Could you please write out each line of the records exactly, minus the pictures?
== Extracted material ==
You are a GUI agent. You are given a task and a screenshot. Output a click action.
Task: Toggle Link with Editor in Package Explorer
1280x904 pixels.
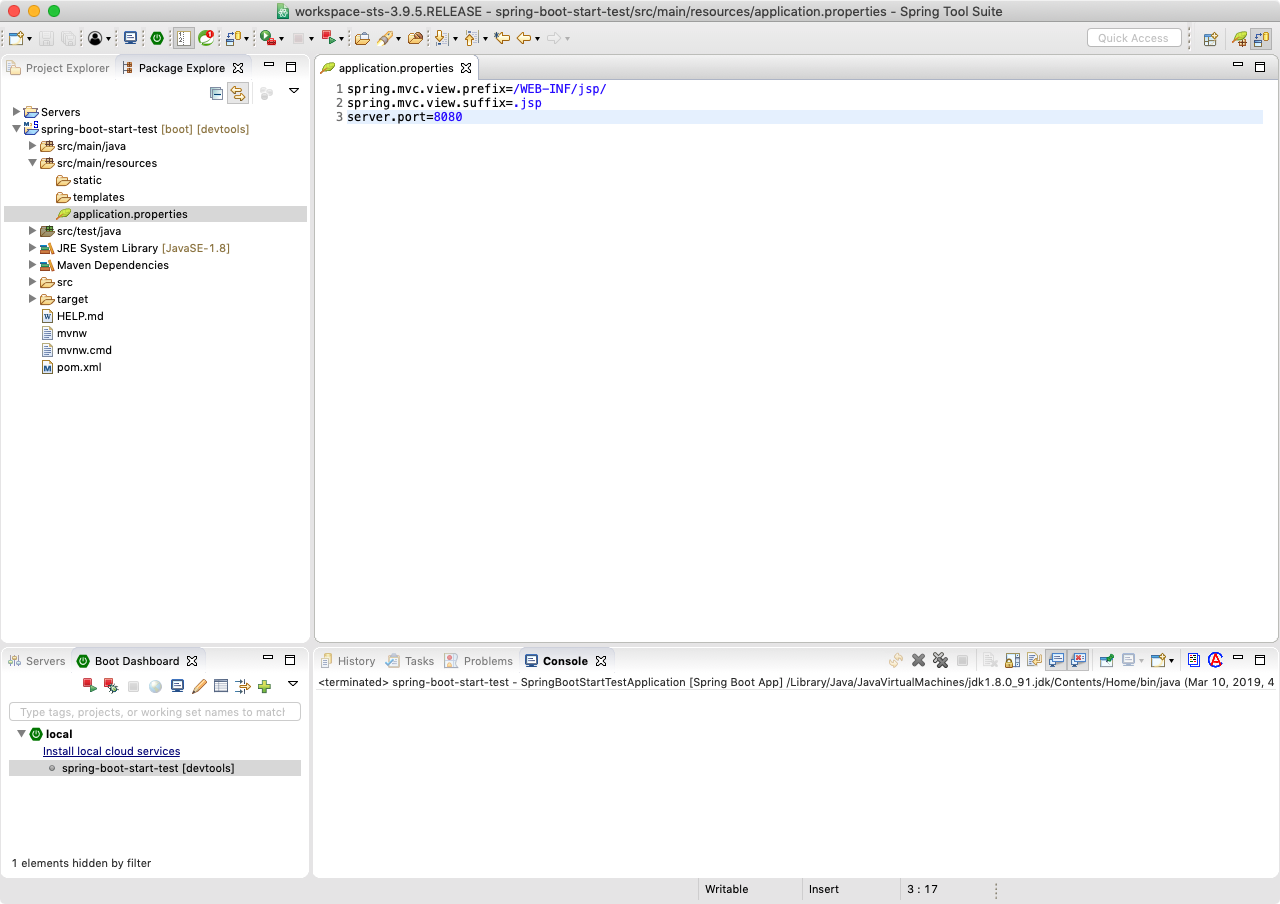[x=238, y=93]
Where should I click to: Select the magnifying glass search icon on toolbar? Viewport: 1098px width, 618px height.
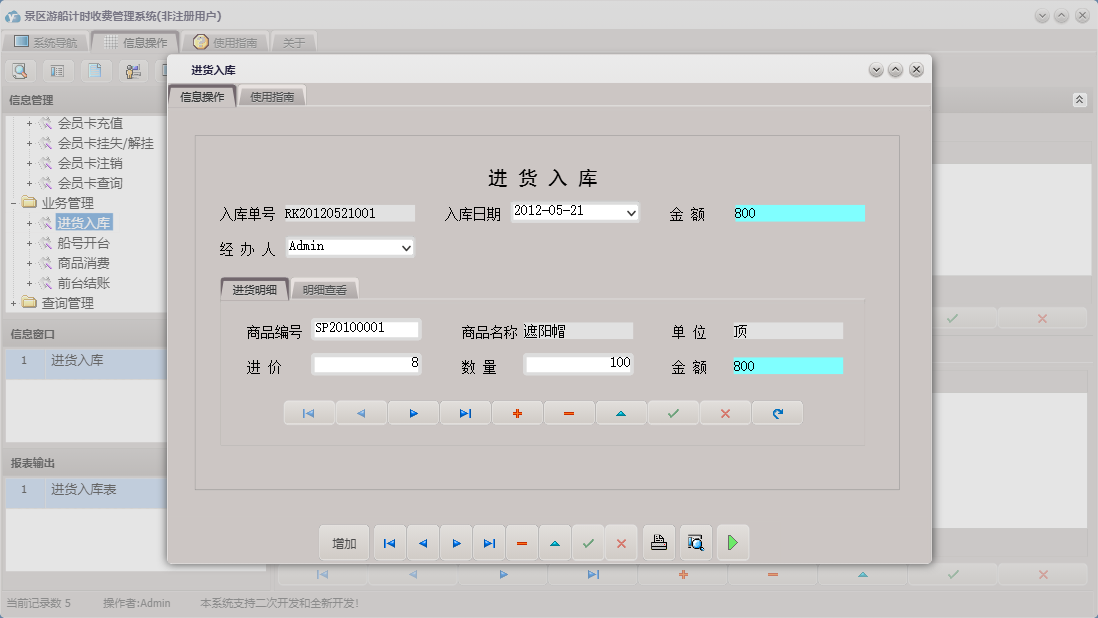20,70
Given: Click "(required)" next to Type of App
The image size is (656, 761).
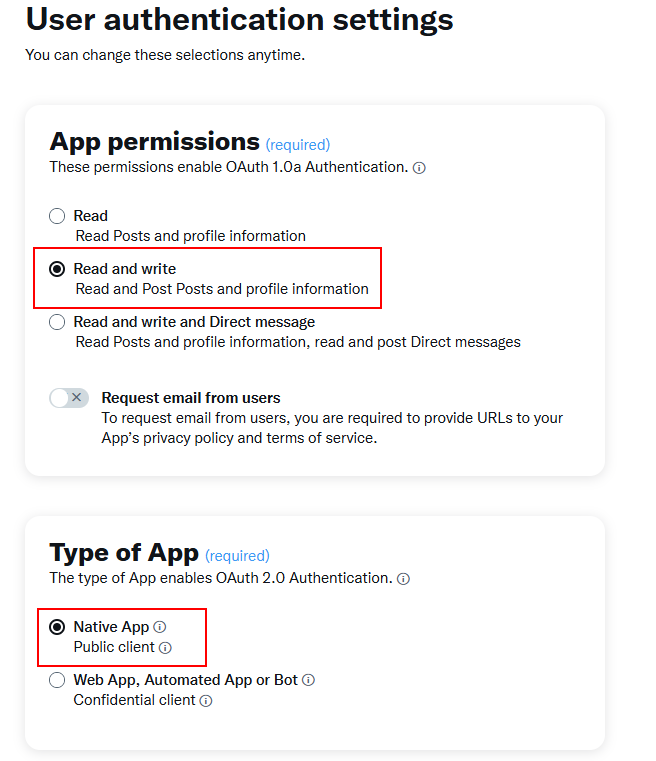Looking at the screenshot, I should (x=237, y=556).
===
**Exercise output:**
You are a GUI agent. You are given a task and a screenshot. Output a click action.
Task: Toggle Link with Editor in Package Explorer
1280x904 pixels.
[x=238, y=93]
Where should I click to: Select the magnifying glass search icon on toolbar? Viewport: 1098px width, 618px height.
20,70
Given: Click "(required)" next to Type of App
The image size is (656, 761).
Looking at the screenshot, I should (x=237, y=556).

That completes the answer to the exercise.